I actually started with Python and moved on to JavaScript for my work involving web development. Currently, I use both.
I'm generally comfortable with making CRUD apps employing OOP, using both Python classes and prototypal inheritance in JS. My issue is that I still don't have the experience to understand WHY people often lament the 'chaotic disaster' that is JS. I haven't had any issues yet...
I also just want to keep the momentum up and never stop learning.
I don't mean that to be rude. It's just...the bar is very low here.
Now I write mostly JavaScript (<3 TypeScript) because it's so easy and fast, but having traditional OOP principals in my head is very helpful.
You'll also find many more, much better examples for data structures and algorithms in Java or C#.
Perhaps you might try Lisp or scheme:
I think this is a poor recommendation regardless, because programming in JS really is more similar to modern C# than it is to Lisp or Scheme.
Also, Douglas Crockford is an asshat. How did he wind up an authority on anything?
My thinking goes: understanding classic OOP is helpful in learning JavaScript because the high level concepts are the same but in my opinion more obvious and easier to implement in Java/C#.
By more obvious, a Java/C# (+ others) program starts with a class and to add functionality you either have to add more methods to that class or implement another class. So to a new programmer "duh, everything is an object and objects are instances of a class".
It's kind of hard to convey the same idea to someone in JavaScript when {} is called an object, "xxx" is an object, and to compose a new class, you compose a new function.
However, to someone who already understands classes and objects, it's just a new/different way to create classes and objects.
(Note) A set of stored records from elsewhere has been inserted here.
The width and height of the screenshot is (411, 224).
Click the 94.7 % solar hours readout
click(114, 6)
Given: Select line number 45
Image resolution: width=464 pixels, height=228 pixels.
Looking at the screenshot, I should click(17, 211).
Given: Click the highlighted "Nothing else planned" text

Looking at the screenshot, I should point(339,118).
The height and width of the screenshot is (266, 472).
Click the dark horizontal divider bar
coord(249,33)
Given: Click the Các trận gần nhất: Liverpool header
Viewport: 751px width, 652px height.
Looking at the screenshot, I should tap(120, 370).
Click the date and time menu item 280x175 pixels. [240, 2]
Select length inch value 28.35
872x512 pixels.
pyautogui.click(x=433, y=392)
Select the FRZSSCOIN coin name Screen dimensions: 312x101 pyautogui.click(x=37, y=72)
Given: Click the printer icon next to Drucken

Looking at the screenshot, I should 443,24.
I spent years programming C# before switching to JS, and it took me a long time to stop thinking in a object-oriented way and embrace the functional style that works best with JavaScript.
If you want to learn JS and be a good JS programmer, you are best learning JS, not some other language. That's basic common sense. A great place to start is with the "You Don't Know JS" book series, which are all available online, for free: https://github.com/getify/You-Dont-Know-JS.
This is just wrong on so many levels. I wish "we" would get over this meme that by picking up language X that is a paradigm shift from language Y, that you're going to be a better programmer in language Y. That's just nonsense.
The comment about "chaotic disaster zone" is just bitterness for the typical reasons of hatred for JavaScript.